(Task details) Copy the data starting at the line that contains "Given: Click the 還原日線圖 chart type label" and ending at the line that contains "pos(165,81)", swapping "chart type label" for "chart type tab" and keeping everything else the same. Leave the pictures out.

(Dataset content)
--- Start ---
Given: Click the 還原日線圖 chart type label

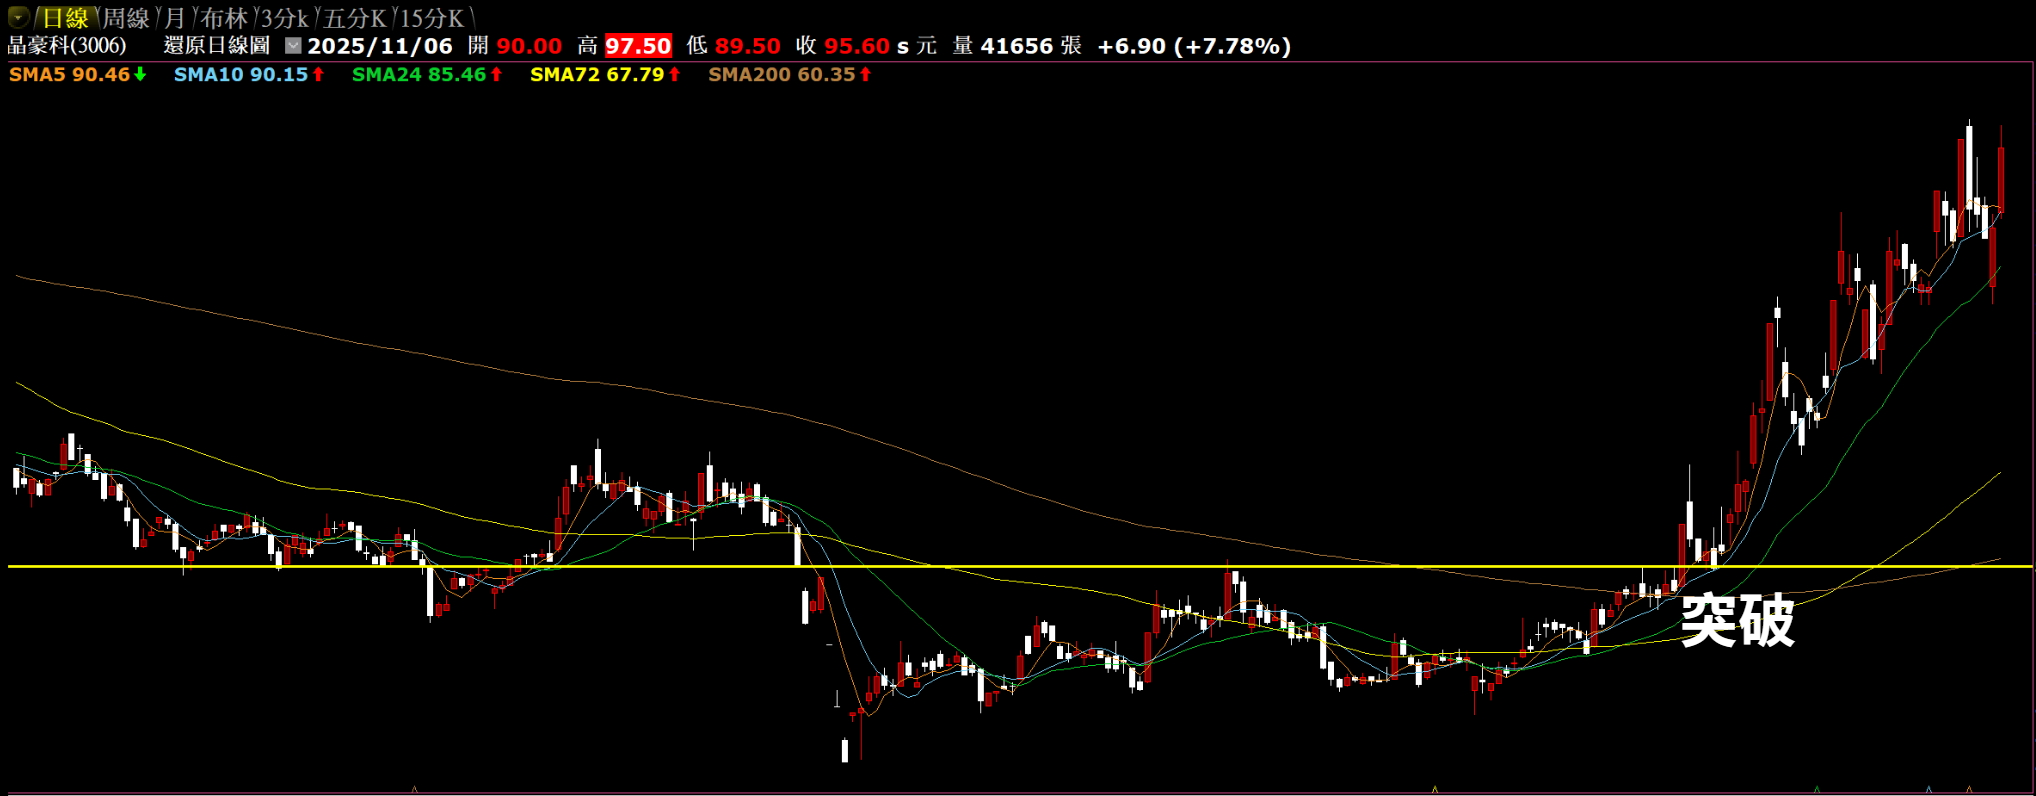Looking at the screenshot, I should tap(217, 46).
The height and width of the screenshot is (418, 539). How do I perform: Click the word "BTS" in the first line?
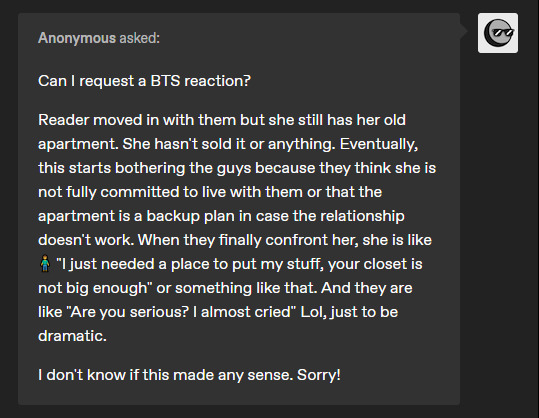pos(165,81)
--- End ---
--- Start ---
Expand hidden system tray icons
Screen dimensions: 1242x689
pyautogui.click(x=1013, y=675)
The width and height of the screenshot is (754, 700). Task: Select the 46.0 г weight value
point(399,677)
--- End ---
(Result of the task)
Given: Click the 還原日線圖 chart type tab

Looking at the screenshot, I should tap(217, 46).
The height and width of the screenshot is (418, 539). How do I perform: Click the word "BTS" in the first line?
pos(165,81)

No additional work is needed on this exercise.